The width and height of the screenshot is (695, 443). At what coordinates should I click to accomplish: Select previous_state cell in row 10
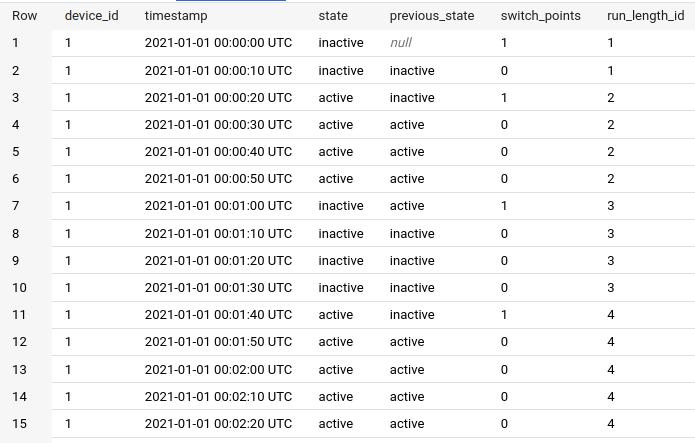point(412,288)
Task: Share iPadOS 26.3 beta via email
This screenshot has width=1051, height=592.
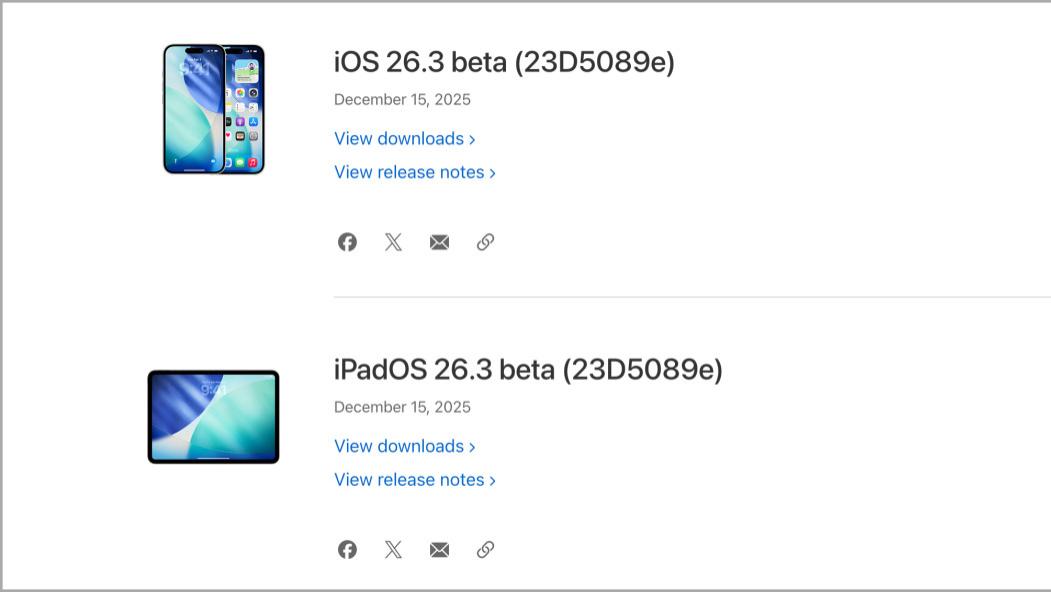Action: pyautogui.click(x=439, y=549)
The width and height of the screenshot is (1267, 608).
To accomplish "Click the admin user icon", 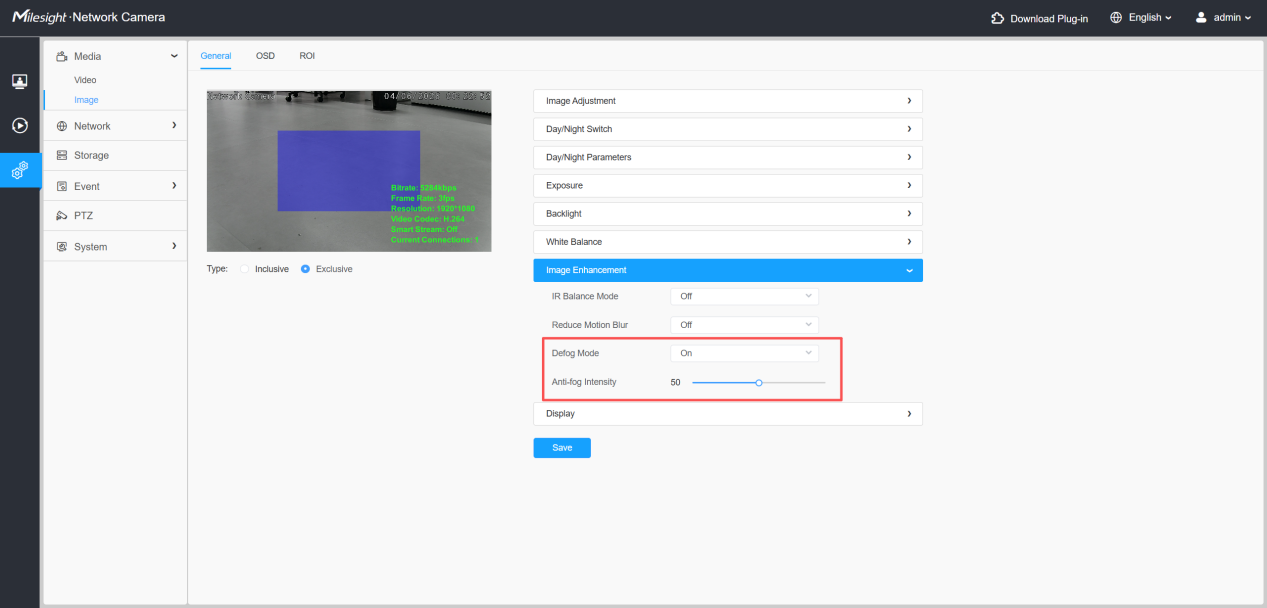I will [x=1201, y=18].
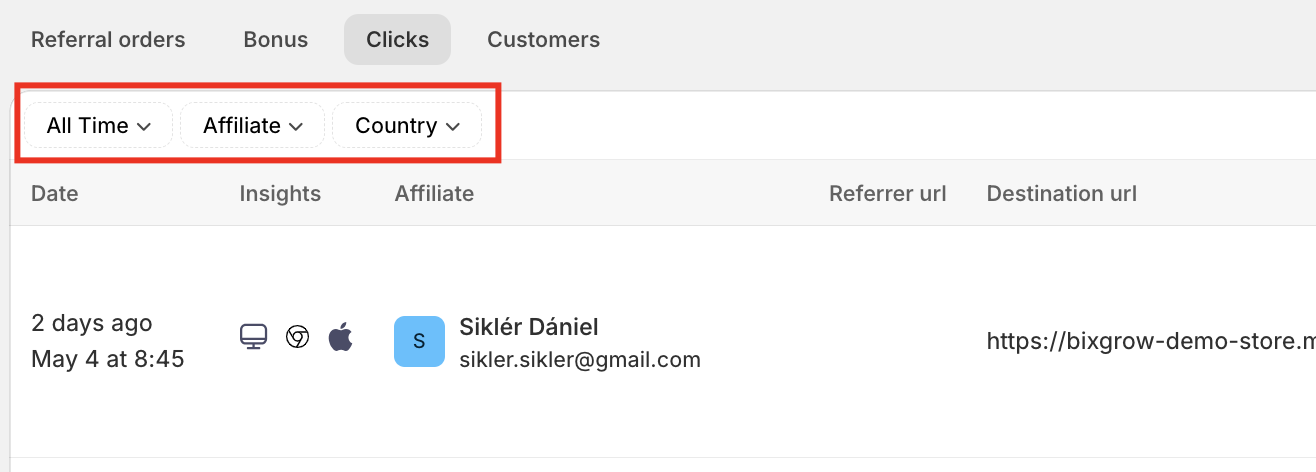Select the Clicks tab

click(397, 40)
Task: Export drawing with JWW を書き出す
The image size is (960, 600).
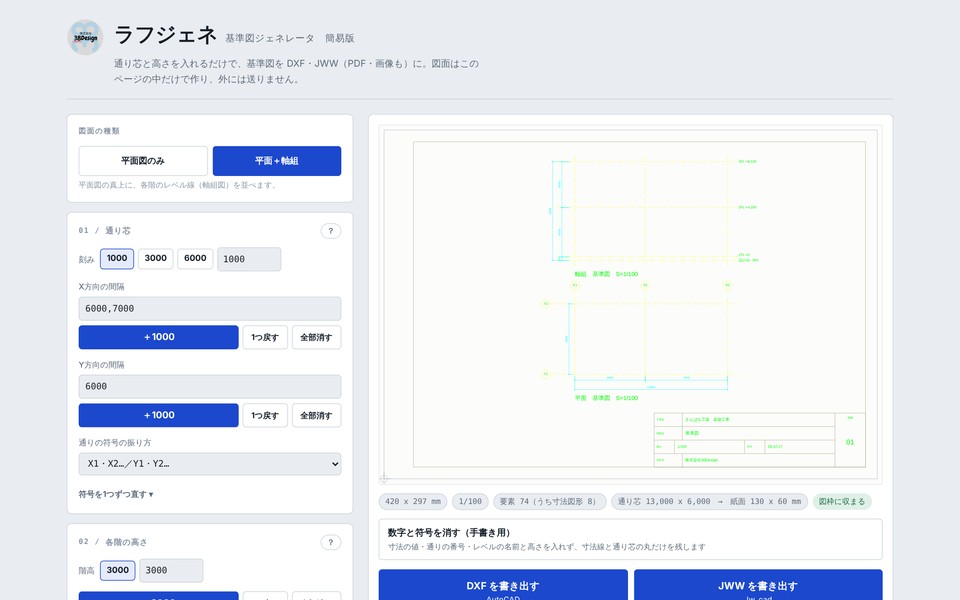Action: coord(758,586)
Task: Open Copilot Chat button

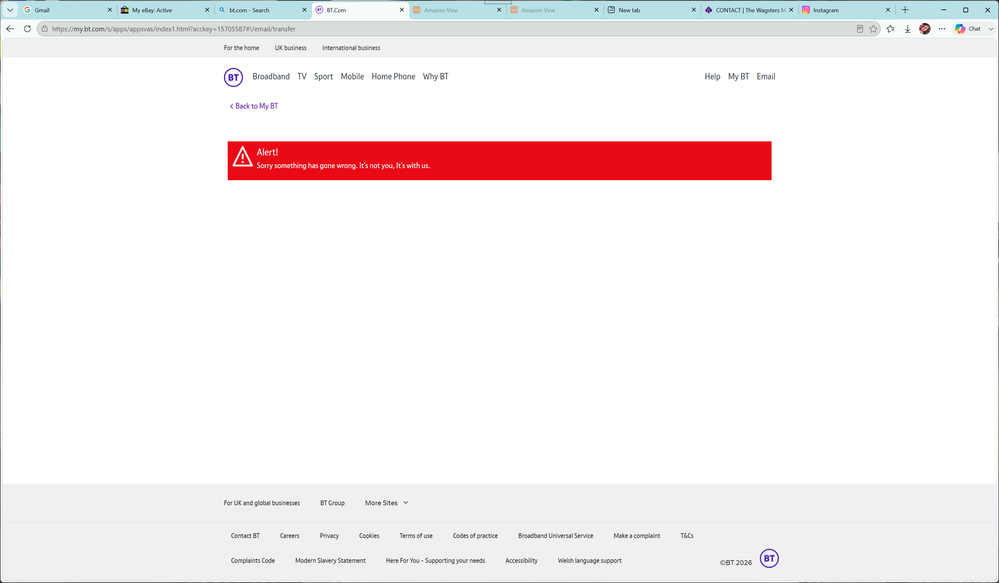Action: [x=968, y=29]
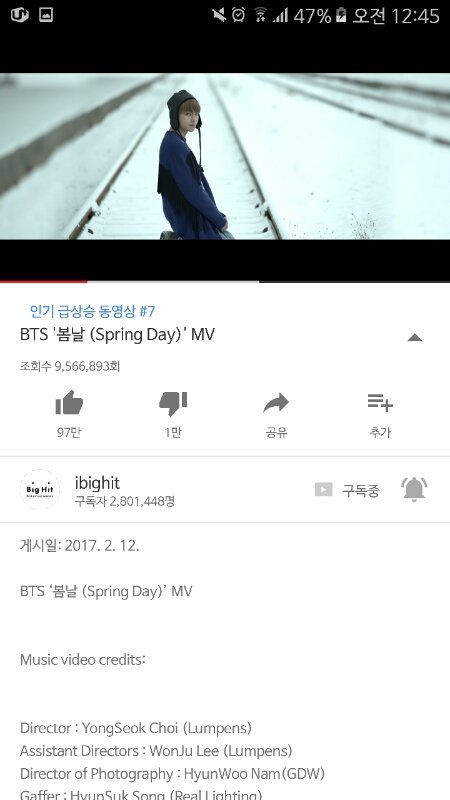Toggle the notification bell for ibighit
Image resolution: width=450 pixels, height=800 pixels.
coord(414,490)
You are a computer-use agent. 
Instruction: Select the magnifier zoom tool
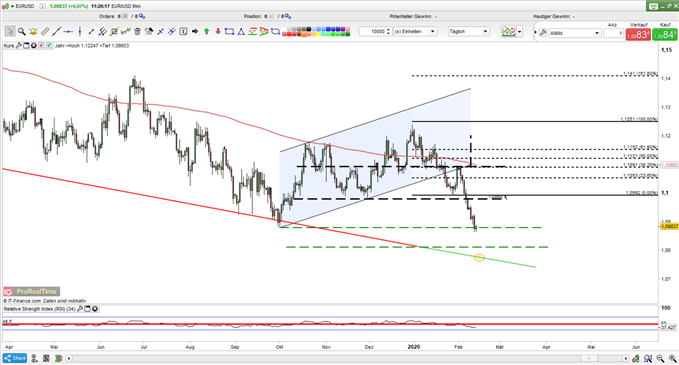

■ Problem details: Starting at the line that contains "Task: Open Copilot Chat button", extract each line through the last line of the material exactly as written, and include no pictures.

■ Answer box:
Task: Open Copilot Chat button

Action: [x=968, y=29]
Toggle the notification bell for ibighit
Image resolution: width=450 pixels, height=800 pixels.
coord(414,490)
You are a computer-use agent. 
Instruction: Select the magnifier zoom tool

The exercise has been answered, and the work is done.